- _Your objective_
Nothing in the listing may be skipped; repeat it all exactly.

[Record excerpts — start]

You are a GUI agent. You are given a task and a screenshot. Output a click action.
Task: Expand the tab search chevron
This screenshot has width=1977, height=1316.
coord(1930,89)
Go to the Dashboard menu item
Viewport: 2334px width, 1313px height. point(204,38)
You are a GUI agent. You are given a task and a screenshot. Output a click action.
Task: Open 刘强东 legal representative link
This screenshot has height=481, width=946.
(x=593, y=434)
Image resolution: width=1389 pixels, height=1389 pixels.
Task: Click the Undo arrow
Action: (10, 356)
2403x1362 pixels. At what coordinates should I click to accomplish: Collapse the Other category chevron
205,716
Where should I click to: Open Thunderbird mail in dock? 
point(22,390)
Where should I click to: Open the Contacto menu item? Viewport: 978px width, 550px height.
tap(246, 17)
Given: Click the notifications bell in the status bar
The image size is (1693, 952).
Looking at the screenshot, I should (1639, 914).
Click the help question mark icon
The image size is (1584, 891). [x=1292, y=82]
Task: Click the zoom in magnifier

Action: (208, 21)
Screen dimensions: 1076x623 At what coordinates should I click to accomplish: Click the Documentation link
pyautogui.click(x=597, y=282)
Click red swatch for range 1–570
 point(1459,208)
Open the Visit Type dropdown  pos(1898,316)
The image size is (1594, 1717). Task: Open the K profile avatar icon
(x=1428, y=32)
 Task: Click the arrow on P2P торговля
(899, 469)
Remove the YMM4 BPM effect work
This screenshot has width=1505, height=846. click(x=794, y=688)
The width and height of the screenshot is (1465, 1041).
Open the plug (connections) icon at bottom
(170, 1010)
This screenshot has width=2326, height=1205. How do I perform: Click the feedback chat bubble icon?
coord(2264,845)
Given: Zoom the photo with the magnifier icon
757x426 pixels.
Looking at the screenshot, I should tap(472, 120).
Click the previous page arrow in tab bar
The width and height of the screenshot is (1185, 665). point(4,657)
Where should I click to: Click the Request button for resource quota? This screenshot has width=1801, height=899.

[Record excerpts — finish]

- _Result for this task_
You are a GUI agent. You are given a task and a screenshot. Output a click action.
Task: Expand the tab search chevron
This screenshot has width=1977, height=1316.
coord(1930,89)
Go to the Dashboard menu item
Viewport: 2334px width, 1313px height. point(204,38)
You are a GUI agent. You are given a task and a screenshot. Output a click action.
Task: Open 刘强东 legal representative link
This screenshot has height=481, width=946.
(x=593, y=434)
Image resolution: width=1389 pixels, height=1389 pixels.
Task: Click the Undo arrow
Action: (10, 356)
2403x1362 pixels. At what coordinates should I click to accomplish: Collapse the Other category chevron
205,716
Where should I click to: Open Thunderbird mail in dock? 
point(22,390)
Where should I click to: Open the Contacto menu item? Viewport: 978px width, 550px height.
tap(246, 17)
Given: Click the notifications bell in the status bar
The image size is (1693, 952).
Looking at the screenshot, I should (1639, 914).
Click the help question mark icon
The image size is (1584, 891). [x=1292, y=82]
Task: Click the zoom in magnifier

Action: (208, 21)
Screen dimensions: 1076x623 At what coordinates should I click to accomplish: Click the Documentation link
pyautogui.click(x=597, y=282)
Click red swatch for range 1–570
 point(1459,208)
Open the Visit Type dropdown  pos(1898,316)
The image size is (1594, 1717). Task: Open the K profile avatar icon
(x=1428, y=32)
 Task: Click the arrow on P2P торговля
(899, 469)
Remove the YMM4 BPM effect work
This screenshot has width=1505, height=846. click(x=794, y=688)
The width and height of the screenshot is (1465, 1041).
Open the plug (connections) icon at bottom
(170, 1010)
This screenshot has width=2326, height=1205. How do I perform: Click the feedback chat bubble icon?
coord(2264,845)
Given: Zoom the photo with the magnifier icon
757x426 pixels.
Looking at the screenshot, I should tap(472, 120).
Click the previous page arrow in tab bar
The width and height of the screenshot is (1185, 665). point(4,657)
Where should I click to: Click the Request button for resource quota? This screenshot has width=1801, height=899.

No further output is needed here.